I once saved nearly all the love letters/emails from past boyfriends/love interests/high school crushes. I had a fantasy of writing a book about the love letters compiled during my life. It would be an interesting window into my relationships – a cool chronicle of how many relationships one woman can screw up.
However, in a cleaning hissy fit at my condo – spurred by my parents moving out of my childhood home last fall – nearly all of my adolescent love letters went in the trash.
Not sure why I pitched those and not the more recent ones.Frankly the most recent ones are more harmful than the teen years letters. In some ways, holding onto letters/emails from recent boyfriends is clinging to a relationship that didn’t work out for very good reasons. In the case of Frank the Plumber, they are the “proof” of his asinine behavior and justified my case when he dumped me for his ex-wife at his homecoming.
This bout of love letter reflection all started because I’m reading a book about the Peabody sisters – Elizabeth, Mary and Sophia – young women in early-19th century Boston who were well-read, intellectual and part of the Transcendentalist intelligentsia. Years ahead of her time, the never-married Elizabeth was the founder of kindergarten in America. And after years-long courtships and correspondences, Mary wed education pioneer Horace Mann, and Sophia got hitched to venerate author Nathanial Hawthorne.
Men just aren’t making love letters like they did in the early 19th century.
Listen to this – Nathanial Hawthorne to Sophia Peabody: “Our souls drift far away among the clouds, and wherever there was ethereal beauty, there we, our true selves; there we grew into each other, and became a married pair. I love thee with infinite intensity, and think of thee continually, and desire thee as never before.”
During their honeymoon at Ralph Waldo Emerson’s house, Old Manse, they scratched poems to each other into the window panes. Totally romantic.
Counter that with a couple of “romantic” excerpts from an email Frank sent me during his deployment: “I look forward to a nice long warm snuggle. The trip has been on the cold side.” “I am really craving your company, and anxiously await hearing about your busy life.” “Can I have a booby picture, pleeeeeeeeeeeeeeeeeeeeeeeeeeeease?” “ I am very anxious to touch you. It may look like a locomotive is en route.”
He gets his point across, but it still doesn’t sound as eloquent as Hawthorne.
Alright, so it might not be fair to quote words written from a man in a war zone. So I just dug out some love letters from another boyfriend who was working overseas. Here’s how he started one letter: “This letter is in … what, not penance, but sort of as an afterthought – I hadn’t thought the lack of same would be missed, but now I’ll try and get on top of putting pen to paper more frequently.”

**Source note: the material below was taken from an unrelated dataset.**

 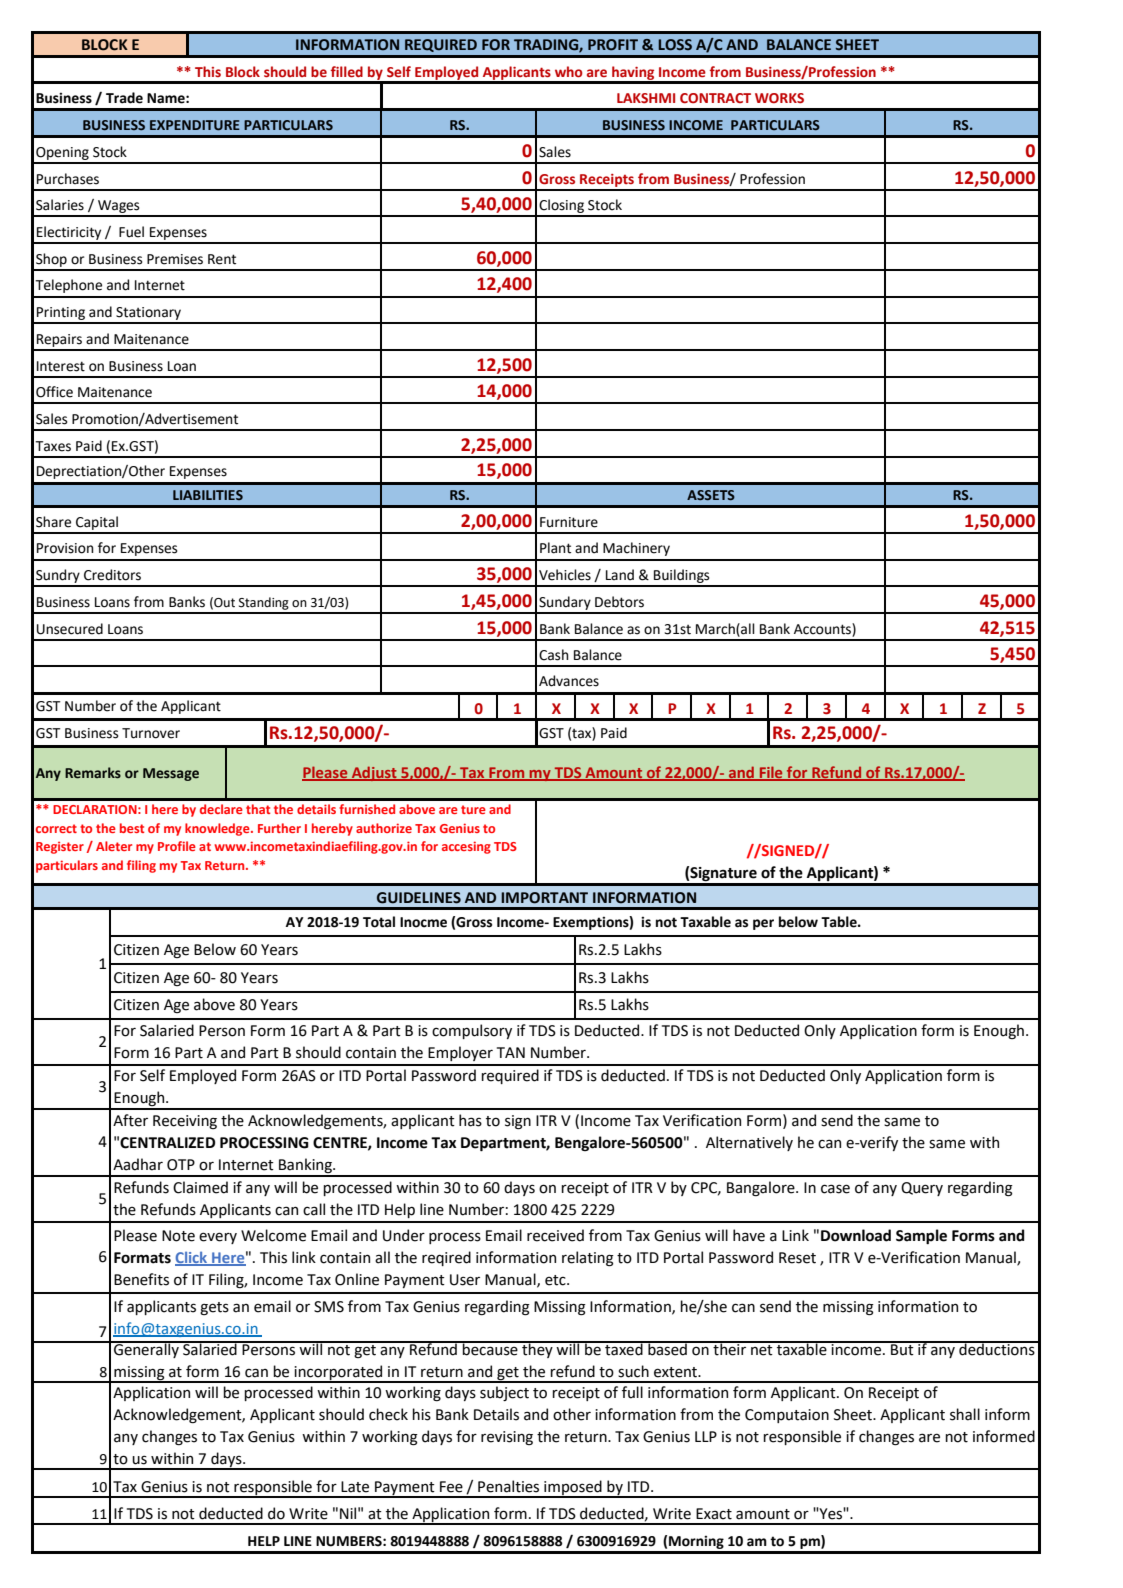 What do you see at coordinates (568, 71) in the document?
I see `who` at bounding box center [568, 71].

Oh boy – guilted into writing a letter – that’s the kind of sentiment that sets a girls heart atwitter! He wasn’t a very sentimental guy, but here’s his best attempt: “Yesterday was Valentine’s Day. I thought about you a lot … I think you got my flowers and the CD, so – from here and now to wherever and whenever you are when you read this, my love.”
I have had love poems penned for me. Once on a cocktail napkins by a stranger in a bar, who when I ignored him, tried getting my attention by pulling me towards him by my back belt loop. This did not endear him to me and nearly resulted in my fist in his face. The other was when Crazy Jeff wrote me a poem after meeting me at public function in my former place of work.

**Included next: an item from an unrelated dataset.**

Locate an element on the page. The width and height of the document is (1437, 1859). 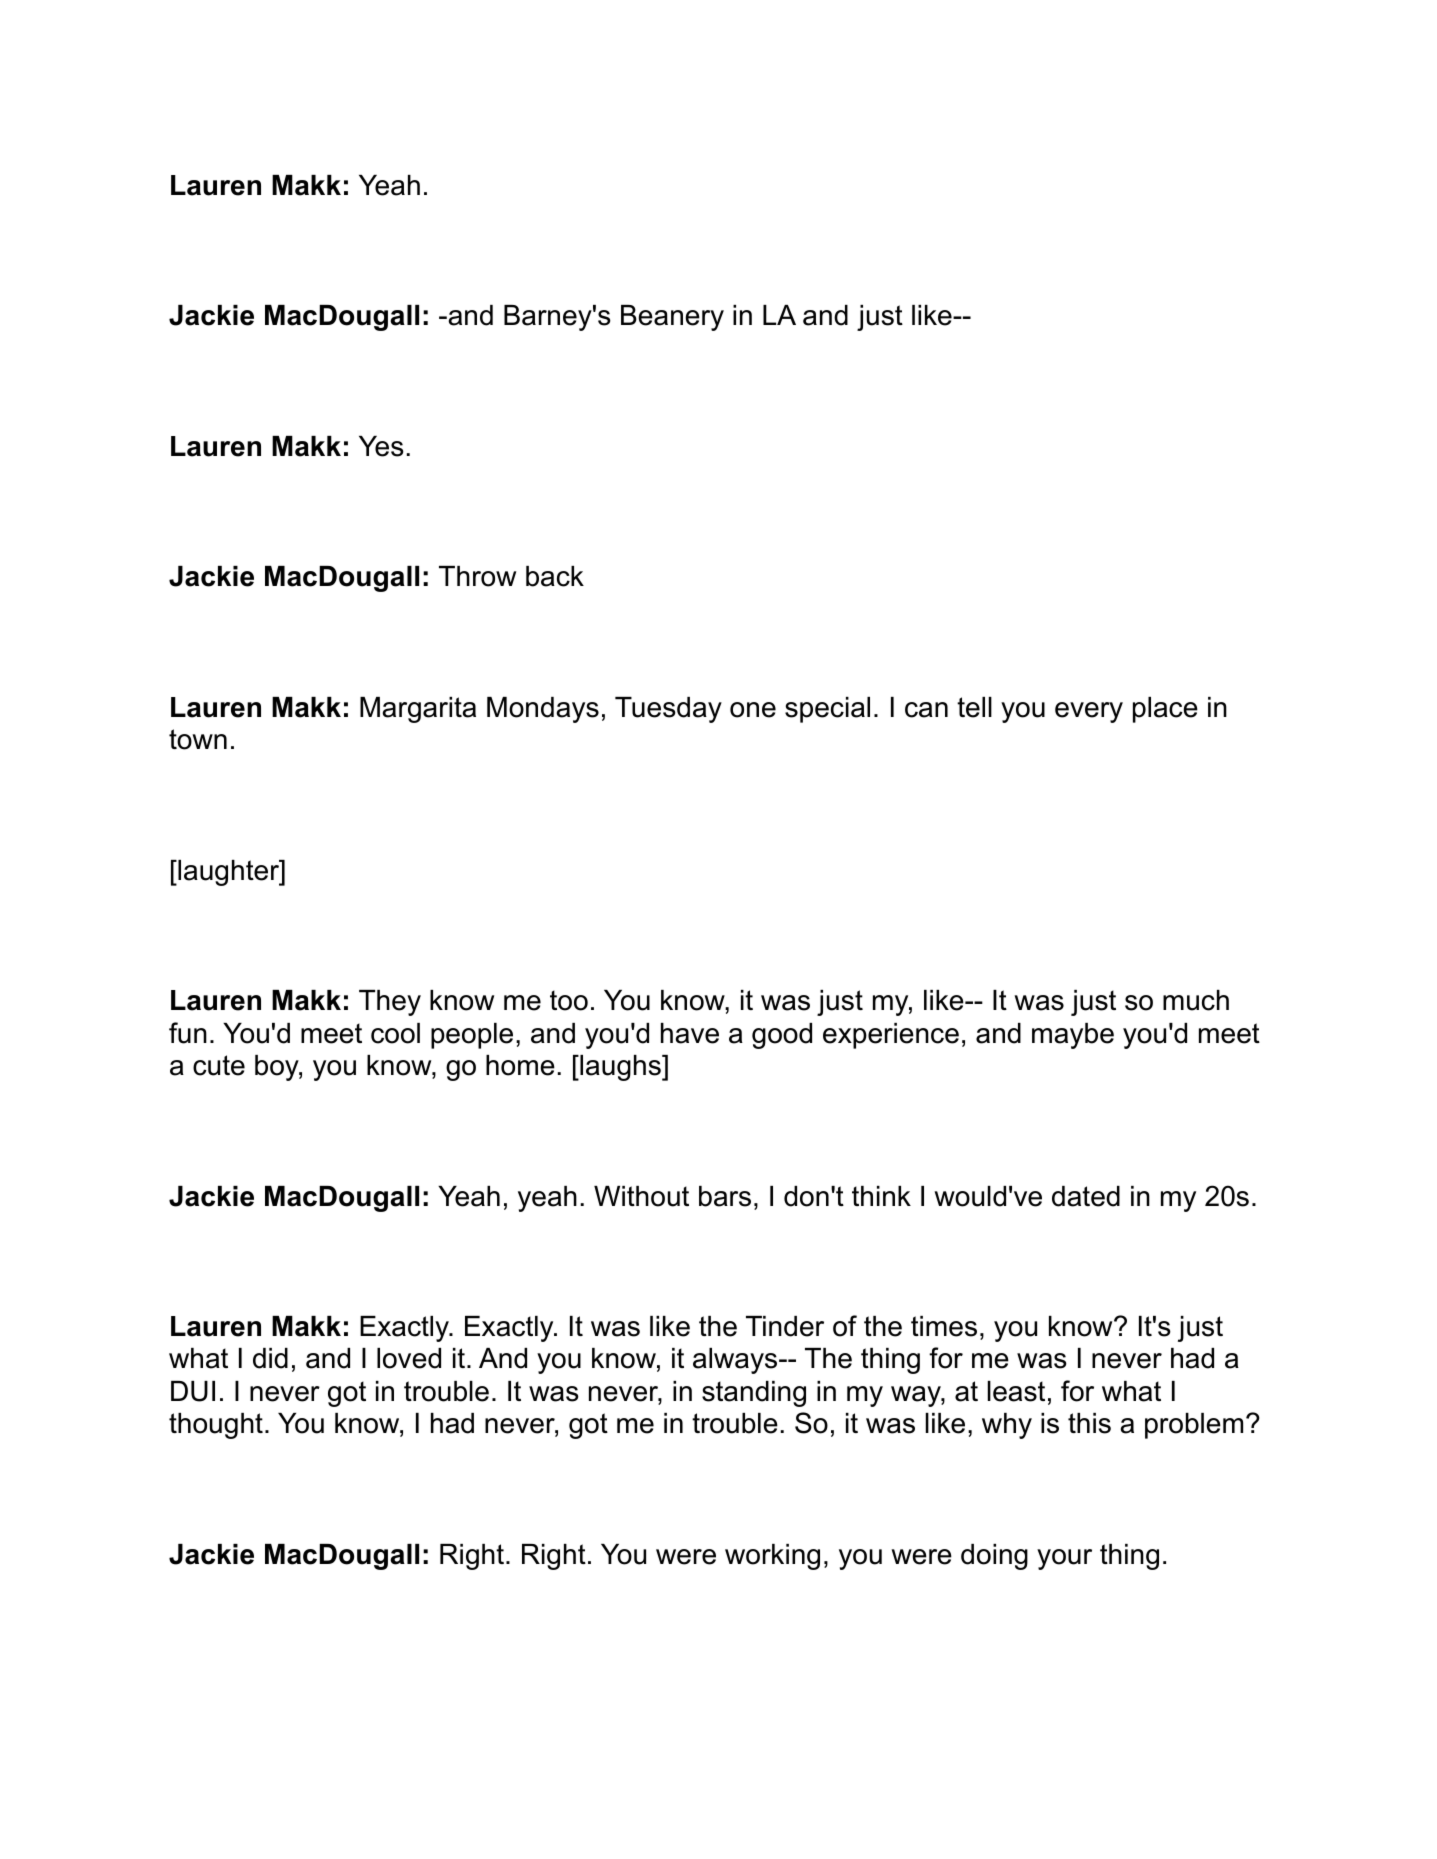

In the following days, he wrote the poem – which was something about how great it was meeting me and ended in his phone number – and then left it for me at the front desk of my office building. He could only remember my first name and that I once lived in Montana. Enough evidence for my co-workers to get it to me, but the jealous bitches thought they would have fun at my expense and passed it around the office having a good laugh. I didn’t even know he had left the poem until I passed him on the street and he asked me about it. I then had to go shame each of my co-workers into telling me where it was.
So after reviewing my archive of “love letters” and “love emails” – I’ve come to a couple of conclusions. These letters and emails are interesting chronicles of my various couplings, and are a great record of my psychological development in the relationship arena. But they are wanting, and so is my heart.
There has to be a man out there with genuine sentiments and a good heart who has revived the lost art of the love letter.